Суд кончается быстро. Военный трибунал в те дни не церемонился. Судья встаёт. Приговор: высшая мера социальной защиты. Расстрел. В тишине, наступившей на секунду, слышен только резкий, короткий вздох самого Афанасьева. Не крик, а именно вздох, будто он всё это время не дышал. А потом площадь взрывается. Рёв, вопли, сдавленное «Ура!». В этом рёве нет радости. Есть дикое, первобытное облегчение. Зло названо, поймано и приговорено. Его сейчас уничтожат, и от этого всем станет хоть на каплю легче. Я ловлю себя на мысли: а если бы он закричал? Заплакал? Упал на колени? Стало бы легче им, этим женщинам, потерявшим детей? Нет. Ничто не оживит две тысячи угнанных в Германию и не вернёт хлеб, отобранный у умирающих. Справедливость оказалась чудовищно неадекватной цене преступления. Она лишь ставит точку.

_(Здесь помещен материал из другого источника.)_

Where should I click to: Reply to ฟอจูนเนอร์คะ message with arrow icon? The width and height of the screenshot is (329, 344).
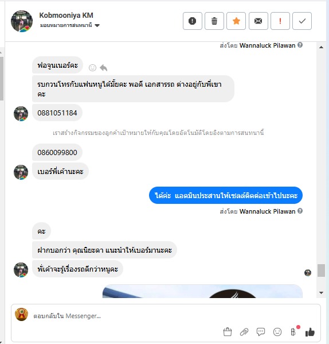tap(104, 68)
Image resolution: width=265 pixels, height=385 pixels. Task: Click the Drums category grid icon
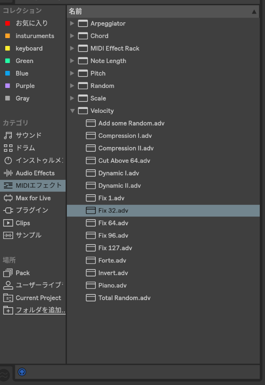(8, 148)
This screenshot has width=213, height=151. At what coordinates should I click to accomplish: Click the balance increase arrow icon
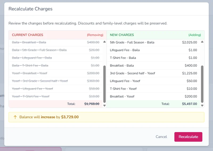pyautogui.click(x=15, y=117)
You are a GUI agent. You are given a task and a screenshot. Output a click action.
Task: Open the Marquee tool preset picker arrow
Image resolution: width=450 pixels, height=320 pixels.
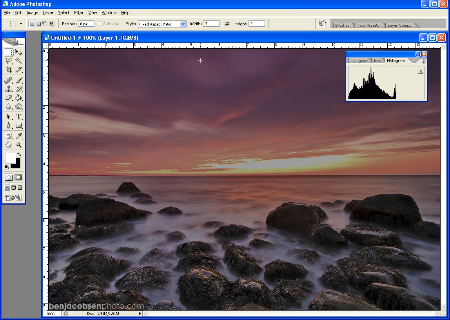pos(21,24)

Его поднимают со стула. Конвой ведёт его, не через толпу, а куда-то за здание. Движение людей, как прилив, устремляется вдоль стен, в переулки. Никто не расходится, все идут смотреть. Я плыву в этом потоке, не в силах ему противостоять. Нас ведёт молчаливая, страшная целеустремлённость. Место находят быстро — двор фабрики-кухни или, как говорят, руины котельного цеха. Стена с осыпавшейся штукатуркой, под ногами щебень и битый кирпич. Воздух здесь пахнет иначе — гарью, железом, старой пылью.

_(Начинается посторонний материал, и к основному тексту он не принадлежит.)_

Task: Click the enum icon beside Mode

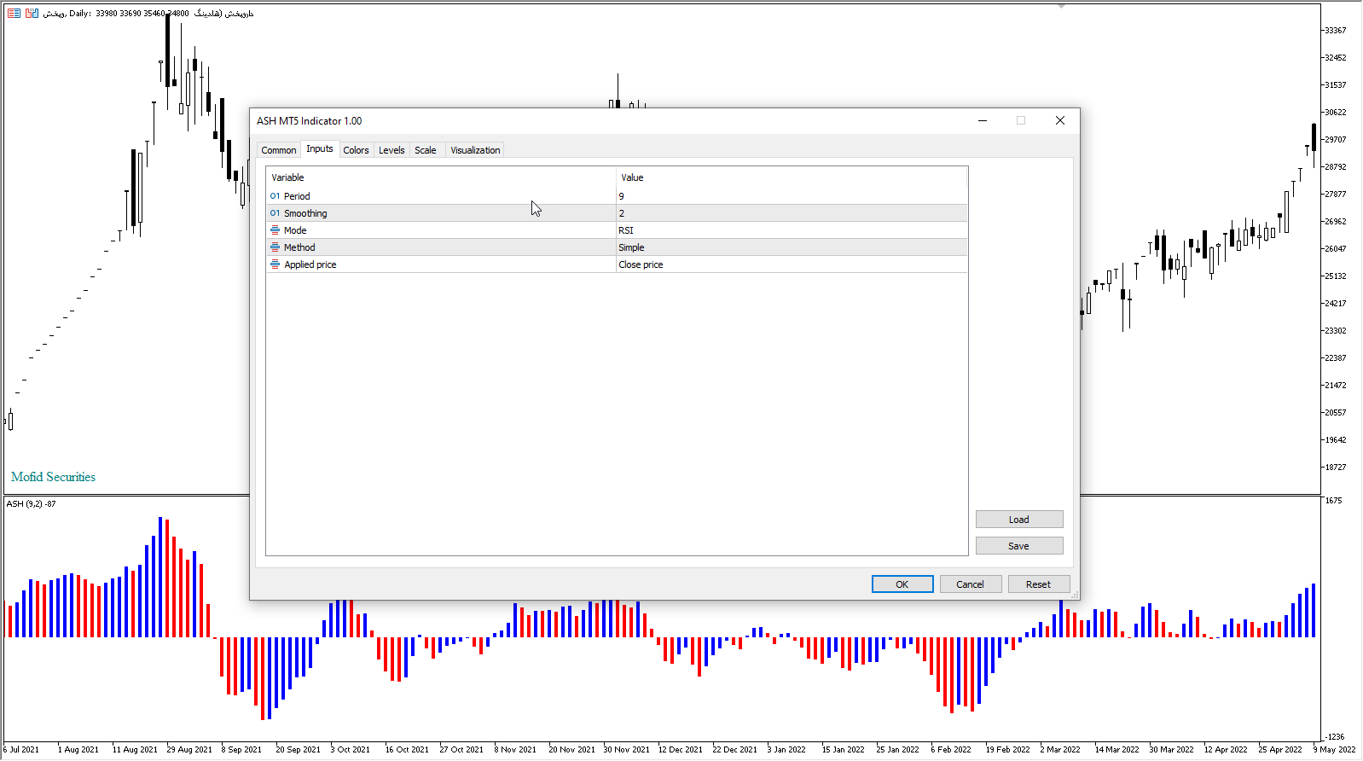Action: pyautogui.click(x=275, y=230)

Его ставят к стене, он не сопротивляется. Движения его вялые, будто он уже мёртв. Я отворачиваюсь в самый последний момент, зажмуриваюсь. Но звук… звук нельзя отключить. Короткая, сухая команда. Резкий, как удар хлыста, залп. Он не громкий. На фоне общего гула он кажется до неприличия будничным. Потом второй. Тишина. Не абсолютная — кто-то всхлипывает, кто-то кряхтит, пробираясь ближе. Пахнет пороховой гарью, которая быстро развеивается мартовским ветром.
Когда я открываю глаза, его уже нет у стены. Люди медленно, неохотно расходятся. На лицах не ликование, а усталость. Глубокая, костная усталость. Дело сделано. Справедливость свершилась, но пустота внутри осталась. Мы убили призрак, а боль настоящая, от потерь, никуда не делась. Учёные и историки потом будут спорить о мотивах. Кто-то в интернет-обсуждениях напишет: «Может, его принудили, семью взяли в заложники?». Другой возмутится: «Да какая разница! Таких надо было вешать, а не расстреливать!». Третий, хладнокровно: «Он взвесил: Родина или своя шкура. Выбрал шкуру. Получил закономерный итог» .
Но там, на площади, в марте 44-го, не было этих дискуссий. Был стул. Была серая от грязи стена. И был выбор одного человека, который разлетелся эхом на тысячи судеб. И я, глядя в его пустые глаза на фотографии, задаюсь лишь одним вопросом: а что остаётся после того, как стихает залп и расходится толпа? Оправдание живым? Успокоение мёртвым? Или просто тишина, в которой слышен только ледяной ветер с Ижоры, несущий один и тот же запах — весенней грязи и человеческой истории, которая вечно пахнет кровью и пеплом?